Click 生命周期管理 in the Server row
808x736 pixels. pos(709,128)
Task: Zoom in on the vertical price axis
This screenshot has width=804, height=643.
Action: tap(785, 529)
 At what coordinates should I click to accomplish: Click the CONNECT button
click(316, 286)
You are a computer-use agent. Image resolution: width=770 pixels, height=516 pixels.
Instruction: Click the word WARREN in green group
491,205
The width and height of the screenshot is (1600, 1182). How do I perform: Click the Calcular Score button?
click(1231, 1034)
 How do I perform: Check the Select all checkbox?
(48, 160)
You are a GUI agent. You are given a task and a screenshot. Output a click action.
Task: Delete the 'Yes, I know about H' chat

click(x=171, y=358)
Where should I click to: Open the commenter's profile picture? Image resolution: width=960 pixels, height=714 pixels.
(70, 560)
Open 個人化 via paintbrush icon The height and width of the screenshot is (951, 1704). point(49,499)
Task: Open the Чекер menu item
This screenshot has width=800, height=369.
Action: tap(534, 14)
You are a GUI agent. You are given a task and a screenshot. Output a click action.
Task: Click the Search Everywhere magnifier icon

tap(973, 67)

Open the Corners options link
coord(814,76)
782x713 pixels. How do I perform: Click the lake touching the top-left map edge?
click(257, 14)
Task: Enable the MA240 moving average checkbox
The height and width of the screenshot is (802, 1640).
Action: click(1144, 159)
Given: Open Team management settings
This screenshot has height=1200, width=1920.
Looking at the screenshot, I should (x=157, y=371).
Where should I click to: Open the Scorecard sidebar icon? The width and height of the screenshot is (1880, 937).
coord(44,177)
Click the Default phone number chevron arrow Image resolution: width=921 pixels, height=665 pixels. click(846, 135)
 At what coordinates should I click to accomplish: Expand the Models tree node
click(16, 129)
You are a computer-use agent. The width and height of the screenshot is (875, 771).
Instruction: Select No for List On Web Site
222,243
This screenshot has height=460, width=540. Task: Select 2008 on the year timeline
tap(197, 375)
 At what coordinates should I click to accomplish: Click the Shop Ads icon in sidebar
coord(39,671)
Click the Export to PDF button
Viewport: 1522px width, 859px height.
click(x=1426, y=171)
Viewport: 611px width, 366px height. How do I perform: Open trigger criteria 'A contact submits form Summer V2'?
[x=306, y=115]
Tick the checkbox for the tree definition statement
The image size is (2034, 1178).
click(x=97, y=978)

*TASK OBJECTIVE*. Quote every one of the items above verbatim.

*ANSWER FOR THIS EXERCISE*.
Click 生命周期管理 in the Server row
808x736 pixels. pos(709,128)
Task: Zoom in on the vertical price axis
This screenshot has width=804, height=643.
Action: tap(785, 529)
 At what coordinates should I click to accomplish: Click the CONNECT button
click(316, 286)
You are a computer-use agent. Image resolution: width=770 pixels, height=516 pixels.
Instruction: Click the word WARREN in green group
491,205
The width and height of the screenshot is (1600, 1182). How do I perform: Click the Calcular Score button?
click(1231, 1034)
 How do I perform: Check the Select all checkbox?
(48, 160)
You are a GUI agent. You are given a task and a screenshot. Output a click action.
Task: Delete the 'Yes, I know about H' chat

click(x=171, y=358)
Where should I click to: Open the commenter's profile picture? Image resolution: width=960 pixels, height=714 pixels.
(70, 560)
Open 個人化 via paintbrush icon The height and width of the screenshot is (951, 1704). point(49,499)
Task: Open the Чекер menu item
This screenshot has width=800, height=369.
Action: tap(534, 14)
You are a GUI agent. You are given a task and a screenshot. Output a click action.
Task: Click the Search Everywhere magnifier icon

tap(973, 67)

Open the Corners options link
coord(814,76)
782x713 pixels. How do I perform: Click the lake touching the top-left map edge?
click(257, 14)
Task: Enable the MA240 moving average checkbox
The height and width of the screenshot is (802, 1640).
Action: click(1144, 159)
Given: Open Team management settings
This screenshot has height=1200, width=1920.
Looking at the screenshot, I should (x=157, y=371).
Where should I click to: Open the Scorecard sidebar icon? The width and height of the screenshot is (1880, 937).
coord(44,177)
Click the Default phone number chevron arrow Image resolution: width=921 pixels, height=665 pixels. click(846, 135)
 At what coordinates should I click to accomplish: Expand the Models tree node
click(16, 129)
You are a computer-use agent. The width and height of the screenshot is (875, 771).
Instruction: Select No for List On Web Site
222,243
This screenshot has height=460, width=540. Task: Select 2008 on the year timeline
tap(197, 375)
 At what coordinates should I click to accomplish: Click the Shop Ads icon in sidebar
coord(39,671)
Click the Export to PDF button
Viewport: 1522px width, 859px height.
click(x=1426, y=171)
Viewport: 611px width, 366px height. How do I perform: Open trigger criteria 'A contact submits form Summer V2'?
[x=306, y=115]
Tick the checkbox for the tree definition statement
The image size is (2034, 1178).
click(x=97, y=978)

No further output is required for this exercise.